(Collected data entries)
# # # # #

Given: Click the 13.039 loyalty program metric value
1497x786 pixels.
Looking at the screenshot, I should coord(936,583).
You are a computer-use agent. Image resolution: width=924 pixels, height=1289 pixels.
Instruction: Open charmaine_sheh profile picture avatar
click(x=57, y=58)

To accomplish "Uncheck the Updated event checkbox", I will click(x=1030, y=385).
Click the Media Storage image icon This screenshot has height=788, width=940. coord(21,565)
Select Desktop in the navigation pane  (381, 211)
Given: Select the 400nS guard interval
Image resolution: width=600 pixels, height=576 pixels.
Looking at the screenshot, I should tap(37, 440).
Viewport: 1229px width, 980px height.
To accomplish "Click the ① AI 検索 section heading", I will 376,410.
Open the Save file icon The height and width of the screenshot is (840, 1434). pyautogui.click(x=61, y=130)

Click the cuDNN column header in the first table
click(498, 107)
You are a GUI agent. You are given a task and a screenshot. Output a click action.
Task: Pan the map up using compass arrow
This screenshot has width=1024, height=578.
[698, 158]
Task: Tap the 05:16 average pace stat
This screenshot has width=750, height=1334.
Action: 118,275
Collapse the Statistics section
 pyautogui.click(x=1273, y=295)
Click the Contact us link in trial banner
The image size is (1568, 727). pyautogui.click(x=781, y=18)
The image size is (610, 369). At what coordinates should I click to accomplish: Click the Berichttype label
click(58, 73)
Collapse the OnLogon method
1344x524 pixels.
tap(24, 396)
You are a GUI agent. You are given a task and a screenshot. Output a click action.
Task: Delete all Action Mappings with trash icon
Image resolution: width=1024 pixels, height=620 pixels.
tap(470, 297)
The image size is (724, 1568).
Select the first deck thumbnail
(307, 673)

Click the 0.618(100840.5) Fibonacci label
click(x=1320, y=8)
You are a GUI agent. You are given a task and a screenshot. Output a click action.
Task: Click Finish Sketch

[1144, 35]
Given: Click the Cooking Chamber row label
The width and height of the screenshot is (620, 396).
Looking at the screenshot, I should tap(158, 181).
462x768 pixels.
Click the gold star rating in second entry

# # # # #

**Directions**
Only the lines from the one with "1344x524 pixels." through the final line above belong in the answer, each reproduced word for word.

**Solution for this task**
1344x524 pixels.
tap(24, 396)
You are a GUI agent. You are given a task and a screenshot. Output a click action.
Task: Delete all Action Mappings with trash icon
Image resolution: width=1024 pixels, height=620 pixels.
tap(470, 297)
The image size is (724, 1568).
Select the first deck thumbnail
(307, 673)

Click the 0.618(100840.5) Fibonacci label
click(x=1320, y=8)
You are a GUI agent. You are given a task and a screenshot. Output a click action.
Task: Click Finish Sketch

[1144, 35]
Given: Click the Cooking Chamber row label
The width and height of the screenshot is (620, 396).
Looking at the screenshot, I should tap(158, 181).
462x768 pixels.
Click the gold star rating in second entry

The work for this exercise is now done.